Description of problem: If secure boot is currently disabled, and user attempts to enable it via ZTP, install will not begin the first time ZTP was triggered. When secure boot is enabled viz ZTP, then boot options will be configured before virtual CD was attached, thus first boot will be booting into existing HD with secure boot on. Install will then get stuck because boot from CD was never triggered. Version-Release number of selected component (if applicable): 4.10 How reproducible: Always Steps to Reproduce: 1. Secure boot is currently disabled in bios 2. Attempt to deploy a cluster with secure boot enabled via ZTP 3. Actual results: - spoke cluster got booted with secure boot option toggled, into existing HD - spoke cluster did not boot into virtual CD, thus install never started. - agentclusterinstall gets stuck here: State: insufficient State Info: Cluster is not ready for install Expected results: - installation started and completed successfully Additional info: Secure boot config used in ZTP siteconfig: http://registry.kni-qe-0.lab.eng.rdu2.redhat.com:3000/kni-qe/ztp-site-configs/src/ff814164cdcd355ed980f1edf269dbc2afbe09aa/siteconfig/master-2.yaml#L40
Jim, can you triage this one while Ian is away?

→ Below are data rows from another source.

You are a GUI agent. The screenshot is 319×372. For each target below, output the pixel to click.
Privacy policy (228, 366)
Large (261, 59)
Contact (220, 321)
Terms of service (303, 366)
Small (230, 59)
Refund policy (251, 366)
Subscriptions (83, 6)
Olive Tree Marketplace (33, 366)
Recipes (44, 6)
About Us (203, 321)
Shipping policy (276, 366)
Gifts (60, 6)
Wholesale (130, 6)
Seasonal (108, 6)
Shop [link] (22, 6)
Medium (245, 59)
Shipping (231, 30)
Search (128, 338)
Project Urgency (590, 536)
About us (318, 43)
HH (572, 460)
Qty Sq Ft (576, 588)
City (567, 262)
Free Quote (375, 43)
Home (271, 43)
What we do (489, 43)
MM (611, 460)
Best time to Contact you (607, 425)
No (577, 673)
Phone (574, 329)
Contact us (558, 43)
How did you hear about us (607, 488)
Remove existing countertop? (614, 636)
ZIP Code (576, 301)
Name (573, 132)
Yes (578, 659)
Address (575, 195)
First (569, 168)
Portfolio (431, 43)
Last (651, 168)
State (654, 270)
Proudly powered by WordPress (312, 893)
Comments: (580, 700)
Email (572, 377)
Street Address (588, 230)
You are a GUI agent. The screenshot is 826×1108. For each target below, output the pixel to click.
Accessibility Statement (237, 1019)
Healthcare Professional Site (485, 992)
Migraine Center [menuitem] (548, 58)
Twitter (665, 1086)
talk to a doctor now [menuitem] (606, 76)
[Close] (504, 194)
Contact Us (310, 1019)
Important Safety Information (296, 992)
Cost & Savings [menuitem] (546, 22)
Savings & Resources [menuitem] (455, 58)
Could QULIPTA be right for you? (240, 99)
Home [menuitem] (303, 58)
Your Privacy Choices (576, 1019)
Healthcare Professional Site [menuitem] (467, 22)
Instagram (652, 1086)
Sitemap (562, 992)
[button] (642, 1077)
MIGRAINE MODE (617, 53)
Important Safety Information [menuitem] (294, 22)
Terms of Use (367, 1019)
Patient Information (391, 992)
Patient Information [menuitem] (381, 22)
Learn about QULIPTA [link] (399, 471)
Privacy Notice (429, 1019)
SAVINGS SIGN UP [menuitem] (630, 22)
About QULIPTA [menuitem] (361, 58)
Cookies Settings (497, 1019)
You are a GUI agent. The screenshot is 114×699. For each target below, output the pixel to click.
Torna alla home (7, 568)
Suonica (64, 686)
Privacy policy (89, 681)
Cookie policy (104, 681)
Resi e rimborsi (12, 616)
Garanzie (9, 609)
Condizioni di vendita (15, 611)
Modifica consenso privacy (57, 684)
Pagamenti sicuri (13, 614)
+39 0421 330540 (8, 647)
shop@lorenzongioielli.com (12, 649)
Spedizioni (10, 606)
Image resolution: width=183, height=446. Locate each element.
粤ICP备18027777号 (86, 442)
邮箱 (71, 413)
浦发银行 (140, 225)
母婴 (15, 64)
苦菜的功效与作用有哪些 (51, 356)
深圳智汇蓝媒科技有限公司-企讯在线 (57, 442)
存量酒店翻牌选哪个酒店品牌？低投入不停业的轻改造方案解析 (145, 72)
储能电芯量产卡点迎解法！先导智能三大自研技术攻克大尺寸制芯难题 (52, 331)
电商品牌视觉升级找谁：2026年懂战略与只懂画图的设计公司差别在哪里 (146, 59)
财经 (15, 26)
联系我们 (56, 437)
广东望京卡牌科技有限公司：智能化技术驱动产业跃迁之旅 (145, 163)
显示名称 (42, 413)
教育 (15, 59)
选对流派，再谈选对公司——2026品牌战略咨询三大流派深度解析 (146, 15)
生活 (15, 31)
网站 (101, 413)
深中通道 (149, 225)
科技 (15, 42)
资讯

Does this issue occur when the disk is blank, or does the installation happen correctly in that case (skipping over the blank disk and booting from the ISO)?
@imiller the disk was not blank.It booted into existing HD.
@yliu1 if the disk is erased prior to an installation where secureboot is enabled, does it succeed? What I am hoping to understand is whether this issue is limited to a re-deployment of a cluster (where secureboot is turned on) versus affecting deployment of new (blank) servers.
@imiller install started when disk was wiped. It attempted HD boot - failed, then fell back to CD boot.
but then, it seems like the real issue is that ZTP does not set "boot from virtual CD once" to override any existing boot order. in which case, I suspect similar issue will exist in any installation mode.. it should never boot with anything that exist on the disk, in any case.
I'm not sure what specific option is selected but the boot menu flashes a message "boot from virtual CD" and re-installs of clusters where there is an existing image already on disks is something we do regularly without problems.
@yliu1 are you sure machine (BIOS) is set to UEFI?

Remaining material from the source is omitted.